-------- Passage provided

Trying .sq_sig_all = 0 and .sq_sig_all = 1, but the result on server side is the same.
What am I doing wrong?

Reply
- Dotan Barak says: December 25, 2014
  
  Hi.
  
  Let me try to understand what is going on:
  In the client side, you post a Send Request an RDMA operation,
  and poll for Work Completion (i.e. poll_cq return a value which isn't 0, and fill a Work Completion structure).
  
  However, in the server side you don't get any completion at all - right?
  
  Since you are using RDMA Write, you shouldn't get any Work Completion in the receiver side at all
  (this is the whole idea of RDMA).
  
  If you want to get a Work Completion in the receiver side, I suggest that you'll:
  1) post a Receive Request at the server side
  2) Use RDMA Write with immediate, which will consume the Receive Request in the receiver side and generate a Work Completion.

----------------
-------- Provided material

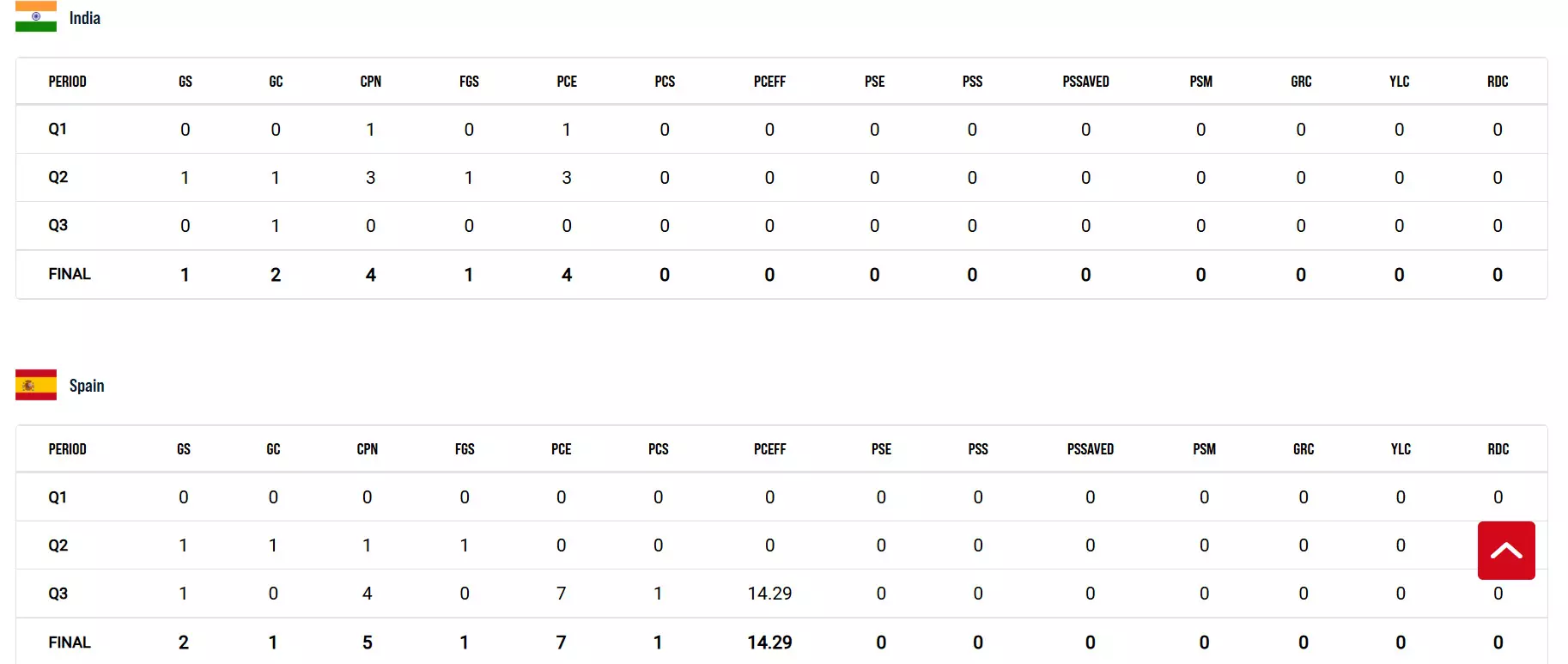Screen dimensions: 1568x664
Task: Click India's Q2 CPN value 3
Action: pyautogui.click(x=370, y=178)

----------------
-------- Provided material

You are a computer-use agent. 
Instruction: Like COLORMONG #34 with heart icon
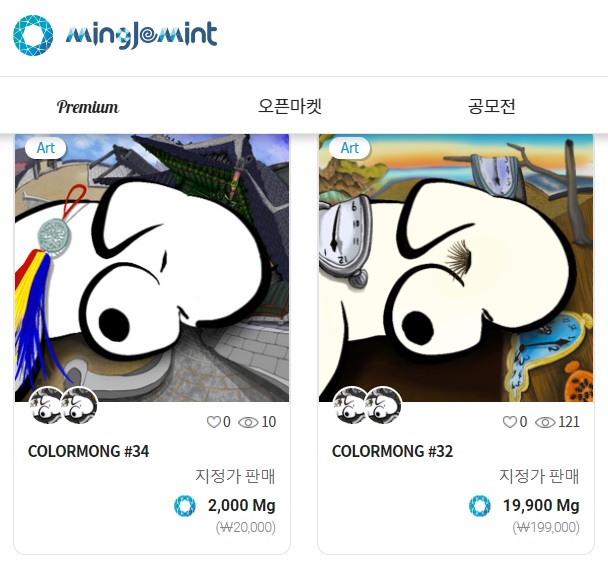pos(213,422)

----------------

- **Aim 1**
In the forum reply on RDMA, what two steps are suggested for getting a Work Completion on the receiver side?
- **Aim 2**
Print the portion of the forum reply on RDMA starting with "What am I doing" and going on through "Work Completion structure).".
The records have no connection to the forum reply on RDMA.

- **Complete answer 1**
Post a Receive Request at the server side, then use RDMA Write with immediate, which consumes that Receive Request and generates a Work Completion.

- **Complete answer 2**
What am I doing wrong?

Reply
- Dotan Barak says: December 25, 2014
  
  Hi.
  
  Let me try to understand what is going on:
  In the client side, you post a Send Request an RDMA operation,
  and poll for Work Completion (i.e. poll_cq return a value which isn't 0, and fill a Work Completion structure).